### Required task a
Copy the part of the listing that begins with the line containing "Image resolution: width=1280" and runs through the end of the listing, keeping both ends.

### Article
* * * * *

If the Braves do not finish atop the division standings, their postseason journey would begin Oct. 7, two days after their final regular-season contest. They would need to throw their best pitchers in that series, which might leave them vulnerable for the start of the NLDS against the Dodgers in Los Angeles.

But the Braves believe they can win in multiple ways, which gives them confidence for the postseason regardless of where they are seeded.

“We’ve got faith in the rotation,” Olson said. “If some of the guys who are technically one, two, three have to go in that series, we feel just as good going out there winning the game with the other two, three guys. It’s just confidence in those guys.”

The Braves, who are one game behind the Mets, would be tied with the Mets in the standings if they took two of three this weekend. The only issue: The Mets would own the tiebreaker for winning the season series, meaning Atlanta would need help from the Nationals in the final series. If the Braves (7-9 versus the Mets this year) sweep the Mets, they would win the season series and be two games ahead.

In this three-game series against the Mets, the Braves will start Max Fried on Friday, Kyle Wright on Saturday and Charlie Morton on Sunday. In this order, the Mets will throw their top three starters: Jacob deGrom, Max Scherzer and Chris Bassitt.

The Braves and Mets are playing for the division, and the right to not have to play the wild-card series.

“I guess the biggest part is rest – players having rest, pitchers having rest, and going in healthy, I guess, knowing everybody is up to their full potential,” Michael Harris said. “Just knowing you have the number one spot, it just takes off a lot of stress from your shoulders (because) you don’t have to play those extra games.”

Throughout this strtech run, the Braves have simply tried to take care of their own business. Of course, they see the standings. They are aware of the Mets’ wins and losses. That’s human nature. But they don’t let it get in the way of their own work.

“The more that you’re focused on things outside of these walls,” Dansby Swanson said, “the less you’re going to be focused on the things that matter.”

The Braves and Mets of old engaged in a heated rivalry. It cooled over the years, but could be picking up now that both teams are contenders.

This is the most important iteration of this rivalry in a long time.

“It should be a lot of fun,” Olson said. “I expect Truist to be pretty rowdy.”

* * * * *

### Rows
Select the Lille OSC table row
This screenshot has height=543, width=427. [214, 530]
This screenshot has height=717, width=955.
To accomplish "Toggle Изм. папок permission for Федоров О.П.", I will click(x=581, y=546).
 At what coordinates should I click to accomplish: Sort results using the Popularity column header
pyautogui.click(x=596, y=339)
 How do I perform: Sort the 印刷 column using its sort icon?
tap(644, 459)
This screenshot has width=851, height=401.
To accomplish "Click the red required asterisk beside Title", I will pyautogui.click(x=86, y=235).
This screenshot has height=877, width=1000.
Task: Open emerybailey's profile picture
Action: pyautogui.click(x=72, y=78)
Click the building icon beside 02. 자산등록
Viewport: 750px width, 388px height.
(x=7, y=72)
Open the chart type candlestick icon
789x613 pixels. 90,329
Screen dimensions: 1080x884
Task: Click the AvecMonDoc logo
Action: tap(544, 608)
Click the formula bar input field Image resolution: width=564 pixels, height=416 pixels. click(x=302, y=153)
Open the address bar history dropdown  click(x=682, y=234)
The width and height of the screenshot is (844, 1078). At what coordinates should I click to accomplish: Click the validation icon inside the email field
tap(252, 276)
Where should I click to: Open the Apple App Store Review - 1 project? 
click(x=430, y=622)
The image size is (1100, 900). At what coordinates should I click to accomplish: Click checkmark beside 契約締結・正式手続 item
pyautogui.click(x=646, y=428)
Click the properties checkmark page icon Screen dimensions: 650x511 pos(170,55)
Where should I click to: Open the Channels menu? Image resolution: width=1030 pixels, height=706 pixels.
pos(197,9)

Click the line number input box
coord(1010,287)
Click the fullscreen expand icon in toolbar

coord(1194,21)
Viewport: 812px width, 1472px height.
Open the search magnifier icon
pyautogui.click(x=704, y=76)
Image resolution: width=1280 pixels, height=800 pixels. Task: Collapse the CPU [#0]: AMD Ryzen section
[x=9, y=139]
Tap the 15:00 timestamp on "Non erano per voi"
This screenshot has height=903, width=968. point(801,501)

* * * * *

### Required task b
In the article about the Braves and Mets, why would Atlanta need help from the Nationals even if the Braves took two of three games this weekend?

### Full answer a
Image resolution: width=1280 pixels, height=800 pixels. Task: Collapse the CPU [#0]: AMD Ryzen section
[x=9, y=139]
Tap the 15:00 timestamp on "Non erano per voi"
This screenshot has height=903, width=968. point(801,501)

### Full answer b
Taking two of three would only tie the Braves with the Mets in the standings. The Mets would own the tiebreaker for winning the season series, so Atlanta would need help from the Nationals in the final series.